A number of cyclists stopped to lift their bikes above their heads and chant in front of Madison Square Garden. In interviews afterward it seemed that riders from outside New York City were far more motivated by the chance to protest in front of the building that would soon host the RNC than to advocate for prosaic local issues, like bike lanes, by simply riding.

Bikers reported sometime later that a plastic barrier was stretched across Seventh Avenue and those behind it were arrested, while a few escaped through a parking lot at 36th Street. Other bikers told me that upon seeing the lockdown from a block north they asked police officers what they should do to avoid arrest. They were told, “Turn right and don’t rejoin the group.” Some riders from outside New York City, however, might have hesitated to break from the herd.
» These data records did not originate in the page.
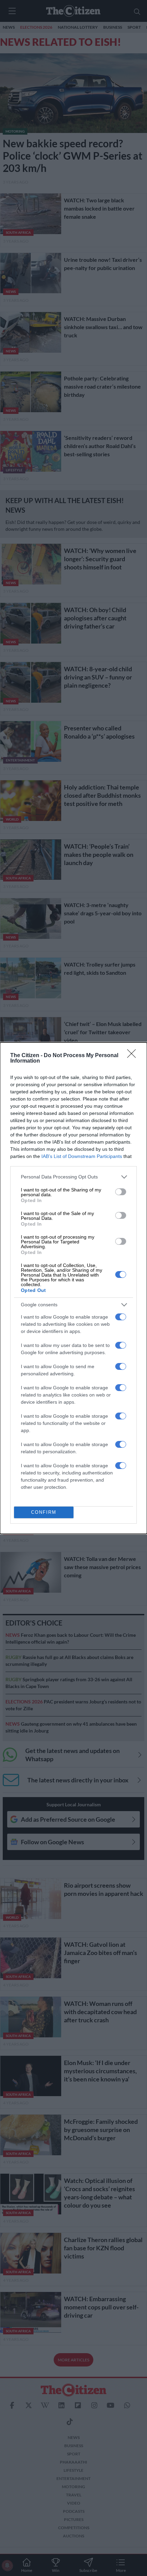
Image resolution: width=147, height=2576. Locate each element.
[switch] (120, 1191)
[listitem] (73, 1177)
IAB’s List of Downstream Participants (81, 1156)
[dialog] (73, 1288)
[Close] (133, 1055)
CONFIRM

Other participants reported that fire engines were deployed to box in bikers. If so, this was the city’s biggest mistake. Emergency workers speeding to aid people elsewhere are always allowed through the Critical Mass flow without question. An erosion of that distinction could prove tragic.

Another wave of arrests occurred a short time later on Second Avenue in front of St. Mark’s. While most riders came off the avenue and dismounted, many lingered on the avenue to chat, chant, and greet friends. Two police officers attempted to disperse the crowd, taking two riders into custody. (Some reports say one of the riders may have thrown food or a beer can at the officers, but I didn’t witness the moments before the arrest.)

The crowd tightened around the officers chanting, “Let them go!” A line of police in riot gear then came down Second Avenue. One woman standing atop a wall and clinging to a fence called out, “The police are coming! Lock up your bikes!” A more useful instruction might have been for riders to enter the church or leave the area. Instead, some participants panicked and began throwing their bicycles over the fence in a bid to prevent confiscations. Further confrontations and arrests ensued as the arriving police officers tried to extricate their colleagues and the two arrested bikers.

When I stood a foot or two inside the curb and asked one officer how far the arrests would spread, he said, “You’re on the sidewalk and just standing with a bike. Why should I arrest you?”